# Anyone from Mississippi?



## JackOfAllCubes (May 5, 2018)

Hey, I only know one or two cubers from my school, but I was wondering if any other cubers are in mississippi as well


----------



## LightFlame_ (May 5, 2018)

Nope. I was born in Alabama, though! Not there anymore.


----------



## WombatWarrior17 (May 5, 2018)

I am! What area in Mississippi do you live in?


----------



## JackOfAllCubes (May 5, 2018)

WombatWarrior17 said:


> I am! What area in Mississippi do you live in?


I live in Desoto County, what about you?


----------



## WombatWarrior17 (May 5, 2018)

JackOfAllCubes said:


> I live in Desoto County, what about you?


Just opposite of there, I live in the southwest.


----------



## JackOfAllCubes (May 5, 2018)

WombatWarrior17 said:


> Just opposite of there, I live in the southwest.

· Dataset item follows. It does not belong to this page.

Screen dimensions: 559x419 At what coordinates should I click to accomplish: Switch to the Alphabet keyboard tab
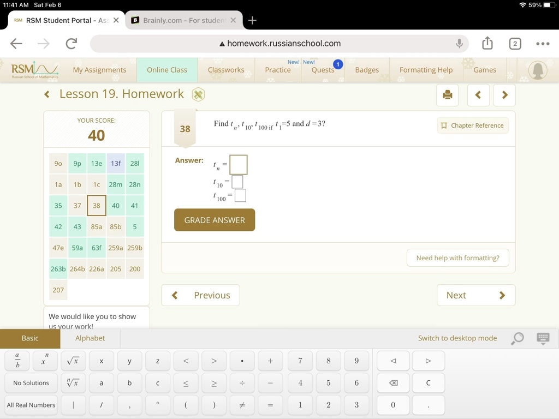coord(90,338)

Oh wow, that sucks, but thats cool to meet another mississippian.


----------



## WombatWarrior17 (May 5, 2018)

JackOfAllCubes said:


> Oh wow, that sucks, but thats cool to meet another mississippian.


Yeah, it's really hard to find other cubers here, there are only 13 registered cubers in Mississippi.


----------



## JackOfAllCubes (May 5, 2018)

WombatWarrior17 said:


> Yeah, it's really hard to find other cubers here, there are only 13 registered cubers in Mississippi.


Yea, I only know two cubers at my school, one who is an actual cuber, and one who I taught to solve a rubiks cube


----------



## Mikel (May 6, 2018)

I went to Mississippi once.


----------



## LightFlame_ (May 7, 2018)

mississippi was a state once


----------



## BN_2112 (Jan 15, 2020)

JackOfAllCubes said:


> I live in Desoto County, what about you?


Hey. Tate County cuber here. Nice to know that there's others close by.


----------